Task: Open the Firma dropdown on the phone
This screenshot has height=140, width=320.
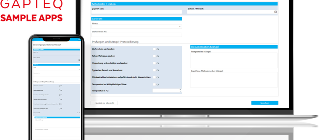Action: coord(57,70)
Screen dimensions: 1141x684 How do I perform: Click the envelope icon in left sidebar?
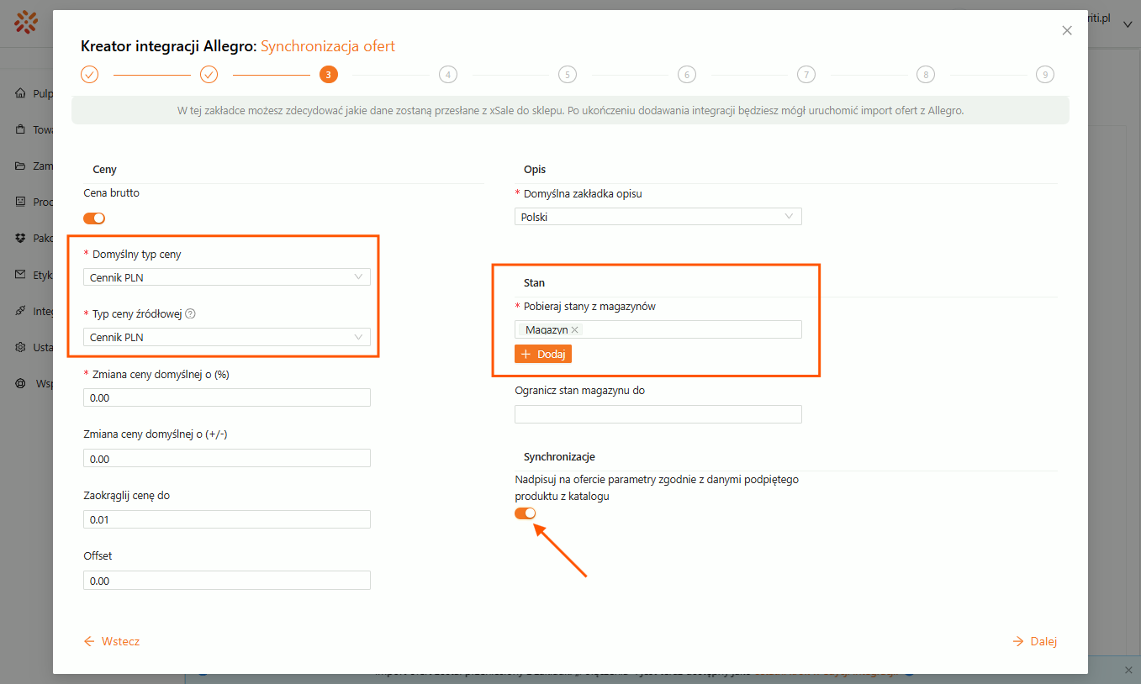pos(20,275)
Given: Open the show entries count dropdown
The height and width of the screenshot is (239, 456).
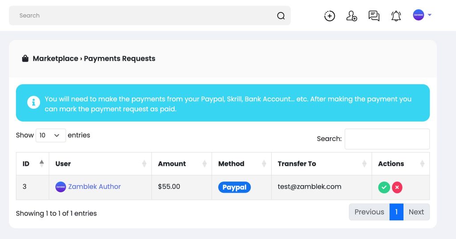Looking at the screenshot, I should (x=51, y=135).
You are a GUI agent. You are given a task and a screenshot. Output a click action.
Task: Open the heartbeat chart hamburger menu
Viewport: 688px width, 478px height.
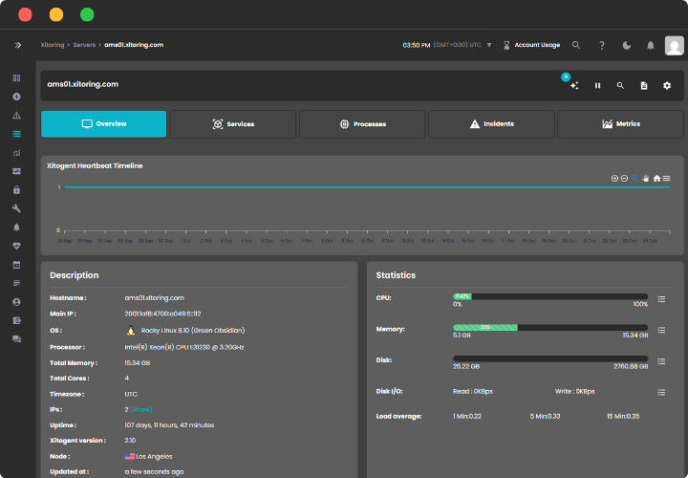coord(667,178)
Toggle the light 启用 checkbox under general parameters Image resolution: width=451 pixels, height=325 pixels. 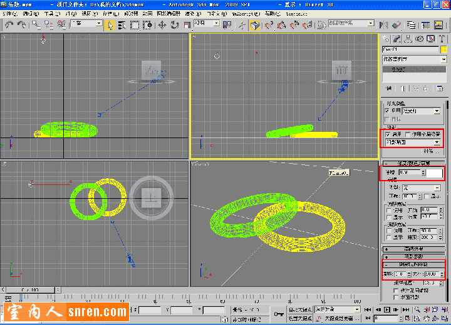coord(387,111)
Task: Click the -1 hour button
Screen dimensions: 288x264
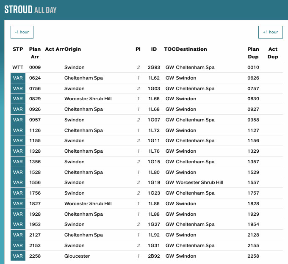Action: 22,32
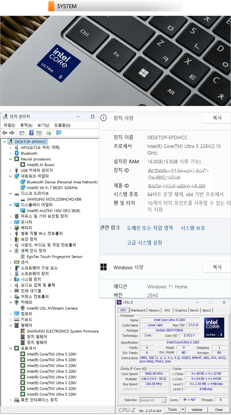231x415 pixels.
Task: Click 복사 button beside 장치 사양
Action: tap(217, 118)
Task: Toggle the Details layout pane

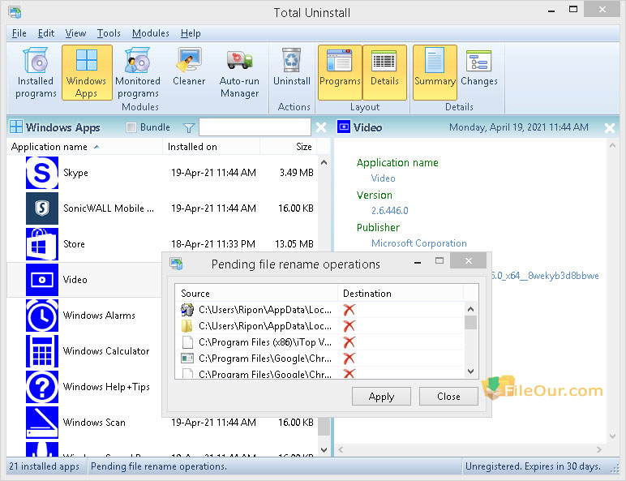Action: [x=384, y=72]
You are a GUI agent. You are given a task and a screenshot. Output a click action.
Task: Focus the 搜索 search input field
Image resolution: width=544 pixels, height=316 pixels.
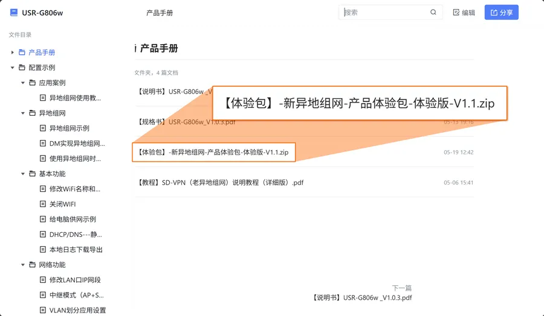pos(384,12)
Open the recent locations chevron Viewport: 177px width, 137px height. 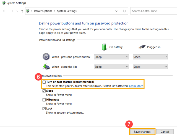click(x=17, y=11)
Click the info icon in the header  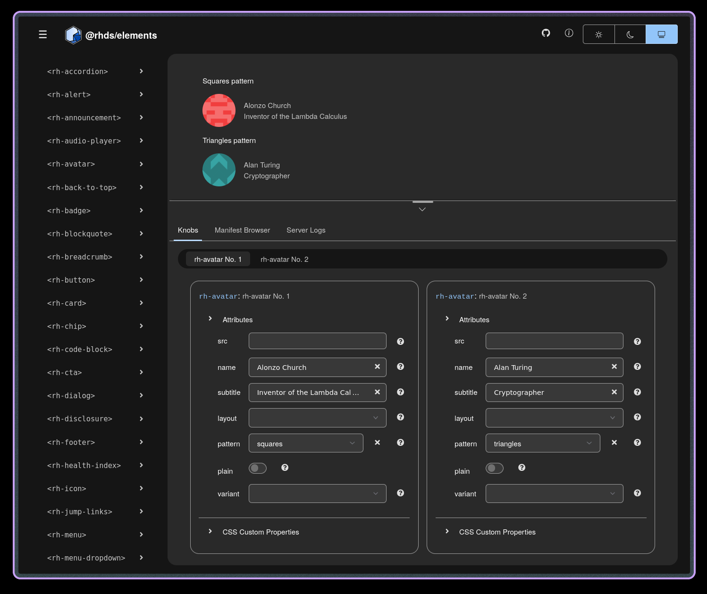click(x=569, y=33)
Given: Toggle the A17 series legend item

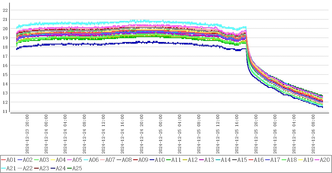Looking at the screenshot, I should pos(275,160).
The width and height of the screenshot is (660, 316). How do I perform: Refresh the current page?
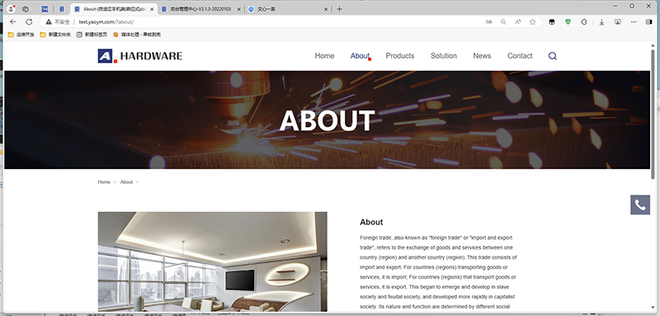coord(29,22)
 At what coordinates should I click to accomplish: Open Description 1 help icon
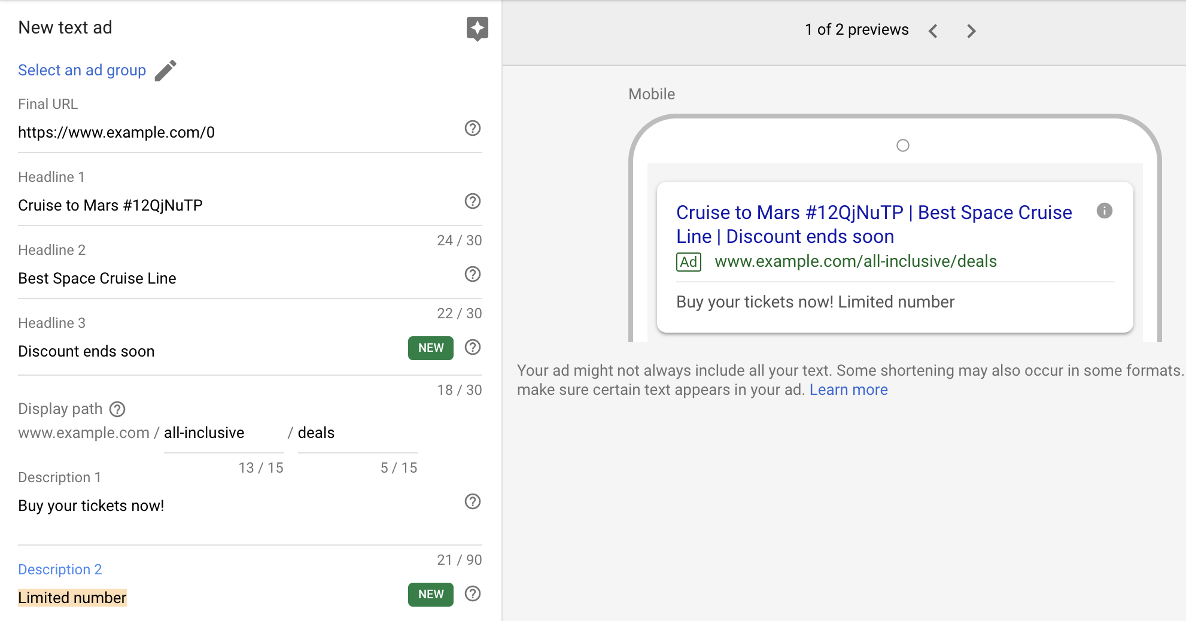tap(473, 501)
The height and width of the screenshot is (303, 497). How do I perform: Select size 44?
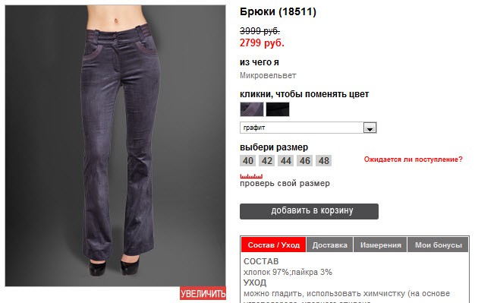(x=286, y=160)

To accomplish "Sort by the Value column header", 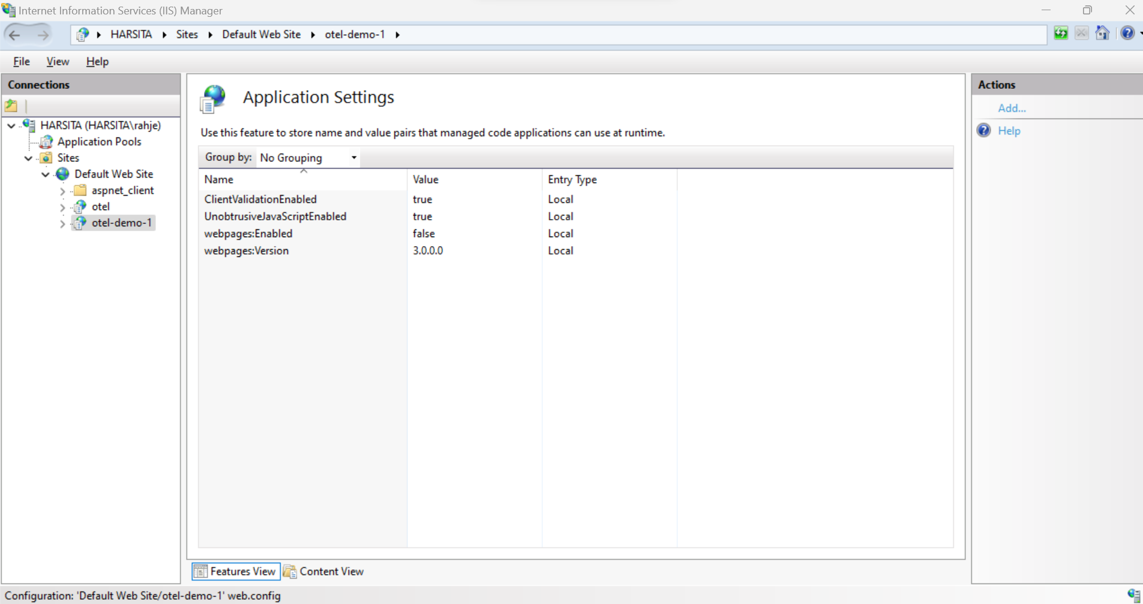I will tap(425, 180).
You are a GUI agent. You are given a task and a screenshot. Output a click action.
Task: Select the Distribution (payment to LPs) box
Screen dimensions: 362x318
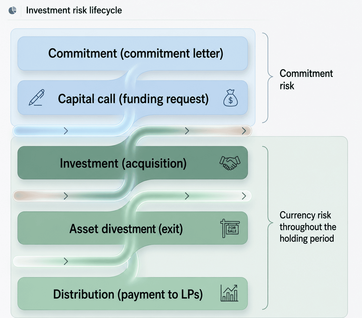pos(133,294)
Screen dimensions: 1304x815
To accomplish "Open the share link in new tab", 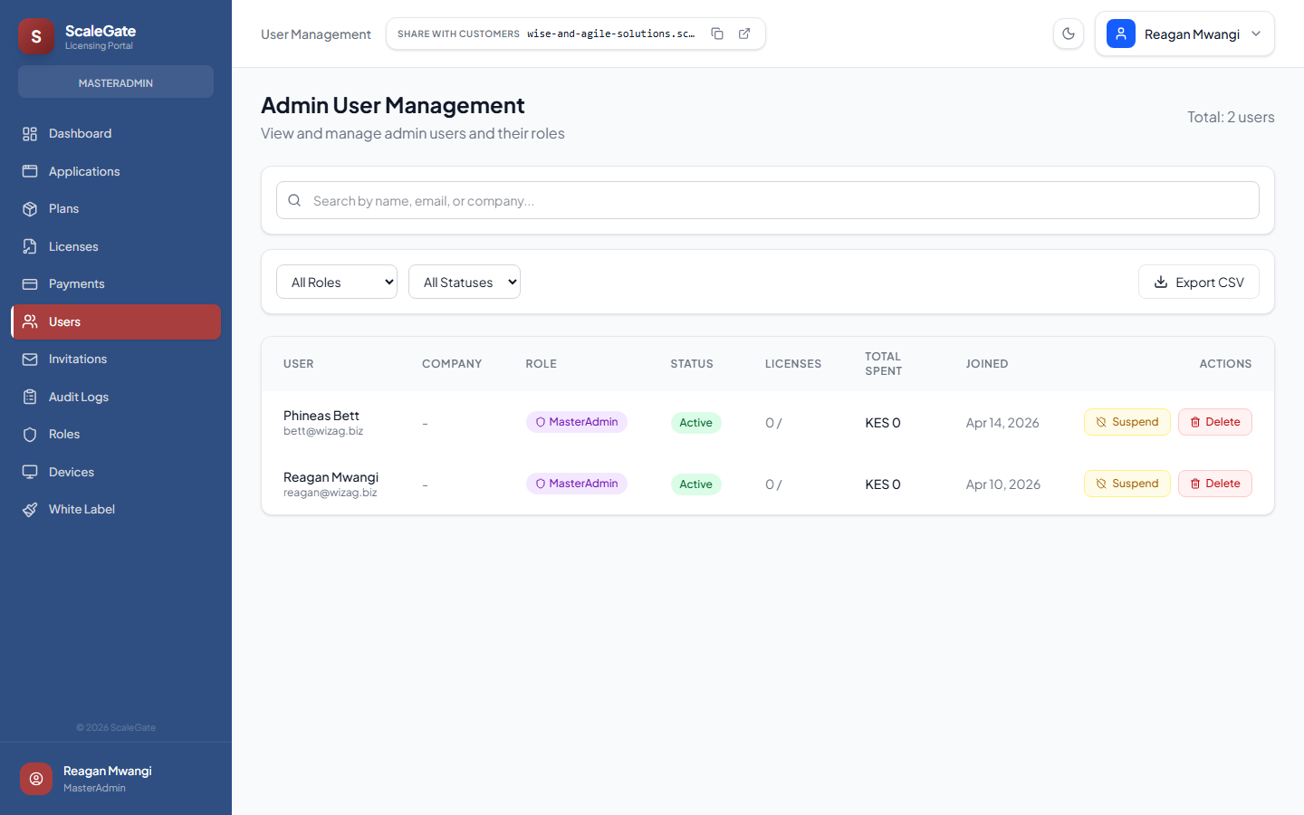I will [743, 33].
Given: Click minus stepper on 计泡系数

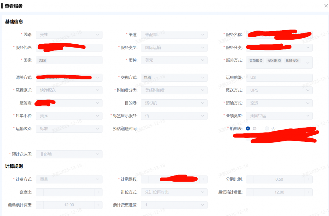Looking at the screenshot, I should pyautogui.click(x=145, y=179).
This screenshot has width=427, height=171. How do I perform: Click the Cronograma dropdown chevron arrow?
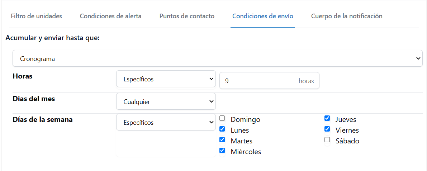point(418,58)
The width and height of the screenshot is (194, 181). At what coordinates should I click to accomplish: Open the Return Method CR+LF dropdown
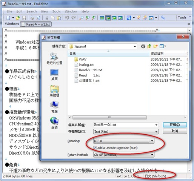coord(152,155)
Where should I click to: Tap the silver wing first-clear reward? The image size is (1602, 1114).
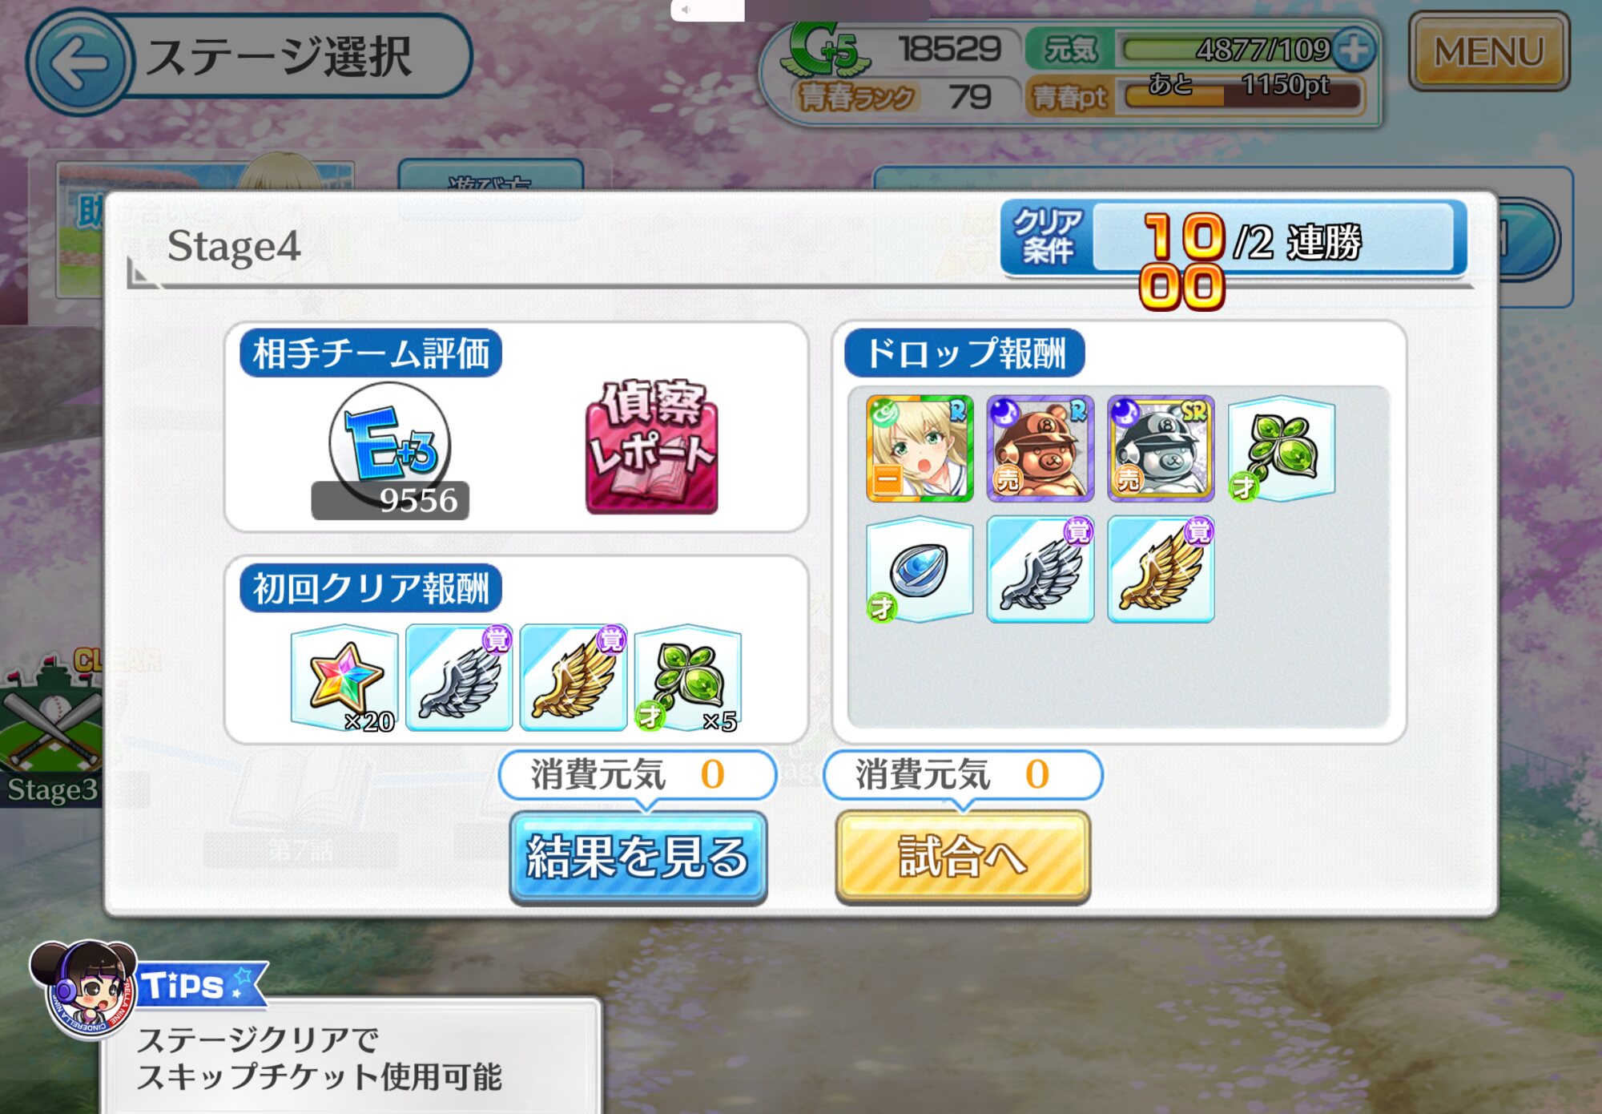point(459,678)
◇ ◇ ◇ ◇ ◇ ◇ ◇
Please give back exactly the lines from the first line of the records above through the line containing "Given: Open the show entries count dropdown", only those and both included, with the pictures removed.

WRITTEN REPLY ->
Task: Open the Firma dropdown on the phone
This screenshot has height=140, width=320.
Action: coord(57,70)
Screen dimensions: 1141x684 How do I perform: Click the envelope icon in left sidebar?
pos(20,275)
Given: Open the show entries count dropdown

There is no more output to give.